How AI Demand is Forcing Enterprises to Rethink Network Planning
- Akira Oyama
- May 19
- 3 min read

Artificial intelligence is no longer a fringe tool. It's a central to how enterprises operate, compete, and deliver services. But while most organizations focus on the compute side of AI (e.g., GPUs, model training), many overlook a critical enabler: the network. As AI workloads surge, they are reshaping how enterprises must plan, provision, and pay for their networks.
The New Shape of Enterprise Network Traffic
Traditional enterprise network traffic was largely predictable - email, file transfers, SaaS, VoIP. AI changes that. Whether it's real-time video analysis at the edge, LLM inferencing in the cloud, or massive data transfers for training, AI introduces:
High-throughput demands: AI needs to move large volumes of data, often across hybrid environments.
Burstiness: AI training and inferencing can spike sudden and unpredictably.
Latency sensitivity: Use cases like autonomous operations or real-time analytics require ultra-low latency.
For network planners, this means old models for forecasting traffic and capacity simply don't hold up.
SD-WAN Is Necessary but Not Sufficient
Most large enterprises have adopted SD-WAN for its flexibility, cost savings, and centralized management. It allows companies to dynamically route traffic across MPLS, broadband, and wireless links. But in the AI era, SD-WAN must evolve:
AI-aware routing policies: Not all traffic is created equal. AI workloads may need to preempt bulk traffic.
Integration with edge computing: AI processing is shifting to the edge, requiring local breakout and low-latency paths.
Security and segmentation: With sensitive models and data moving around, fine-grained security becomes essential.
According to Gartner, over 70% of network operations teams will rely on generative AI for SD-WAN configuration and optimization by 2027. Enterprise network teams must plan now to integrate this level of intelligence.
Carrier Networks Are Evolving Too
Telecom providers are feeling the pressure. Enterprise clients are demanding AI-friendly networks with:
Dynamic scalability: Bandwidth that flexes with AI load.
SLAs for AI traffic: Guarantees around latency, jitter, and throughput.
Edge POPs and MEC zones: To support inferencing and low-latency AI use cases closer to end users.

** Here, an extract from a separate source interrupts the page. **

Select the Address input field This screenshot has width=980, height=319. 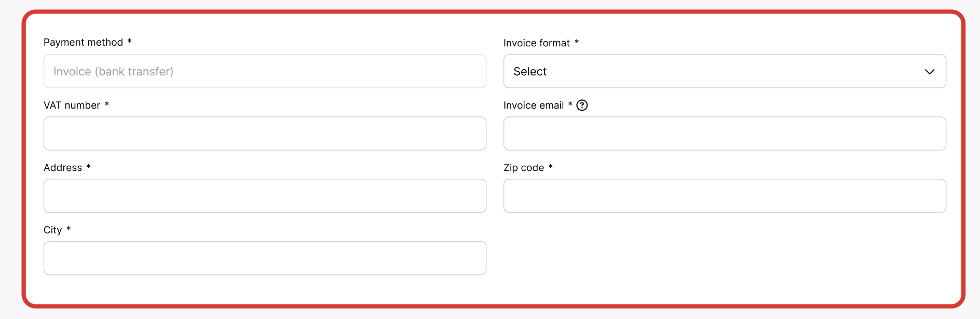tap(265, 196)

Carriers like AT&T and Verizon are already experimenting with AI-enhanced interconnects and 5G-based edge compute zones. Enterprise customers need to engage with their providers to understand roadmap alignment.
Pricing Is the Wild Card
AI traffic could break traditional pricing models. Enterprises may face:
New cost structures: AI-intensive sites might require SLAs or usage-based models.
Volume-based tiers: Similar to cloud egress fees, network pricing may scale with AI data volumes.
Incentives to consolidate traffic: Carriers may encourage funneling AI workloads through preferred POPs or backbone routes.
Enterprises must model these pricing impacts now. It's not just about adding more bandwidth - it's about adding the right kind of bandwidth.
Recommendations for Enterprise Network Teams
Audit your AI footprint: Where is AI being used? What traffic patterns does it generate?
Map workloads to network capabilities: Do edge locations have the latency and throughput required?
Revisit SD-WAN policies: Can your fabric identify and prioritize AI traffic?
Engage with carriers: Ask about AI-readiness, edge capabilities, and dynamic pricing models.
Forecast for agility: Assume traffic patterns will shift. Plan networks to adapt, not just scale.
Final Thoughts
The rise of AI is a double-edged sward for enterprise IT. It unlocks huge value, but only if the supporting infrastructure can keep up. Network planning is no longer just about pipes and packets. It's about intelligently supporting a new class of applications that redefine performance, cost, and control.
In this AI-driven future, the smartest enterprises won't just deploy AI. They'll build networks that think ahead.